It was a given that Walt’s reign as The King was going to be a short one. This is, after all, Breaking Bad, the show where nothing good ever happens. But even knowing full well that things were bound to go south in a very short amount of time, it’s still a wonder to watch the chaos unfold. Every meticulous, painful, and heartbreaking minute of it.

What makes “Say My Name” one of the series’ all-time great episodes is that, in one single hour of television, we get to witness to complete devolution of Walter White.

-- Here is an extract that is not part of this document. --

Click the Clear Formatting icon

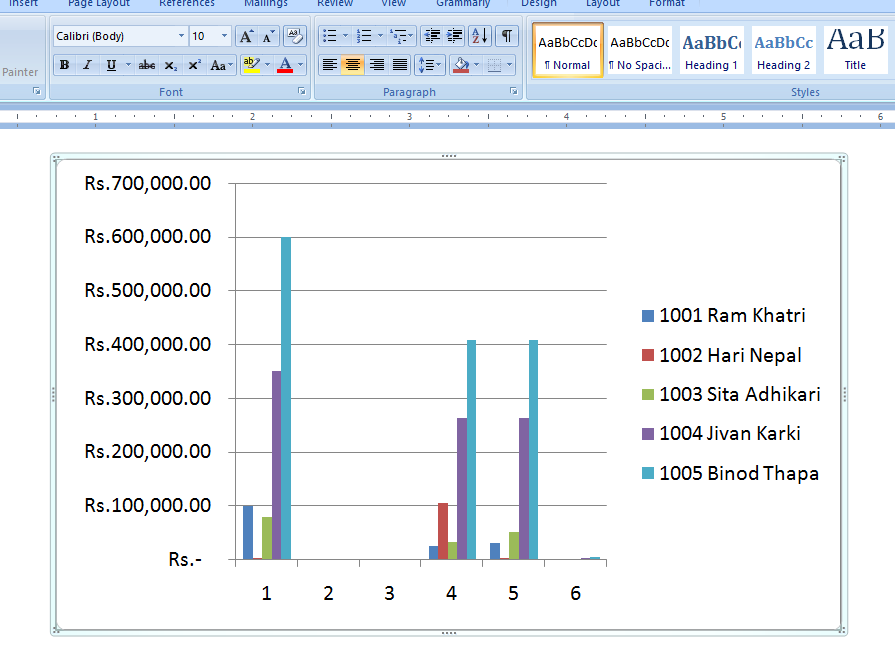click(x=295, y=37)
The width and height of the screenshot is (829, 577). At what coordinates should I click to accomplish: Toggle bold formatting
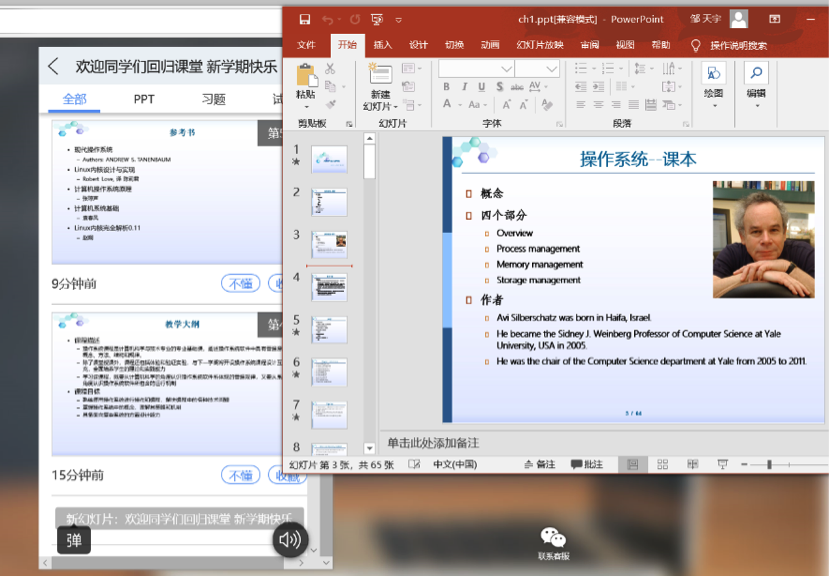(x=447, y=87)
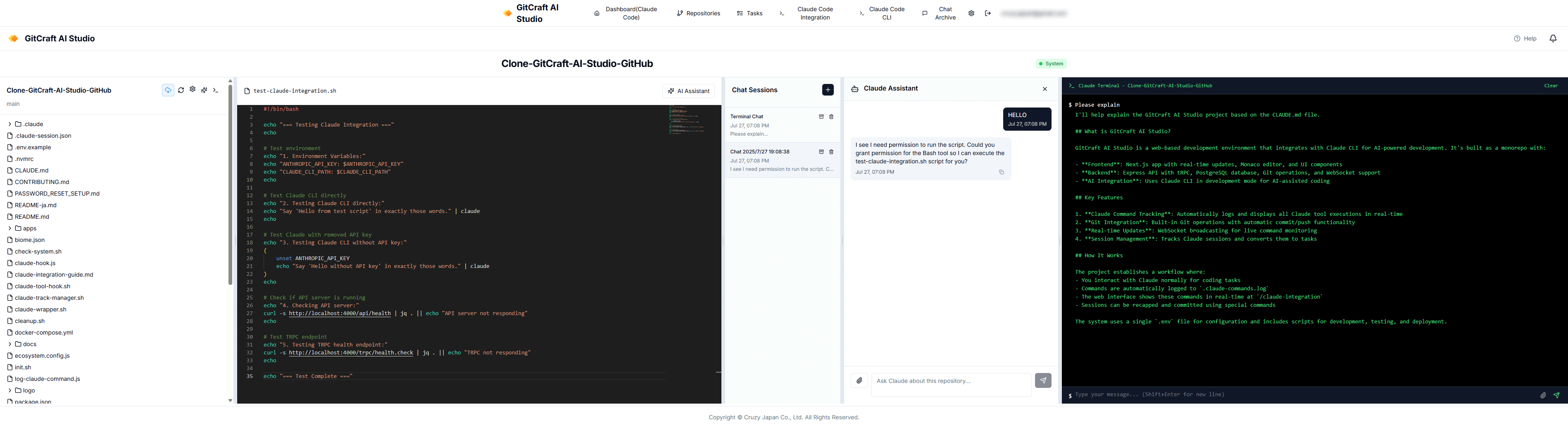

Maybe Walt hasn’t been building towards absolute power from the start, but once he took on the Heisenberg persona and started throwing around terrifying catchphrases like “Stay out of my territory,” and “I am the one who knocks,” he’s longed for that moment where his contemporaries bow down to him and anoint him the chosen one. By using Jesse and Mike as pawns in his game, he gets a face-to-face meeting with Declan and the crew that planned to buy the methylamine, and though they don’t take him seriously at first, he chooses his words ever so carefully — as Walt is want to do — to slowly revel that he’s the man they cannot mess with, that he’s the one who knocks.

“You know. You all know exactly who I am. Say my name. I’m the cook. I’m the man that killed Gus Fring. Now, say my name.”


“You’re God damn right.”

In yet another fantastic cold opener, we get Walt reaching his career apex. Finally, someone has acknowledged his greatness. Finally, he knows his name will ring out in the streets and that not only his actions, but his words alone can strike fear in people. But that moment is as close as Walt becomes to being The King. After ruthlessly luring Jesse back into the operation without his consent, Jesse stands up to the man he once admired and now fears. At first, Walt promises that after Jesse helps him get started, he will pay him his $5 million and let him walk, but while we’ve known that Walt has been using Jesse as his personal marionette for some time now, Jesse finally sees through Mr. White for who he truly is. He puts his foot down. He’s out. It doesn’t matter that Walt tries one last guilt trip, telling him that he’s a nobody who will probably go back to using. It doesn’t even matter that Walt refuses to pay him his share. Enough is enough, and Jesse walks out.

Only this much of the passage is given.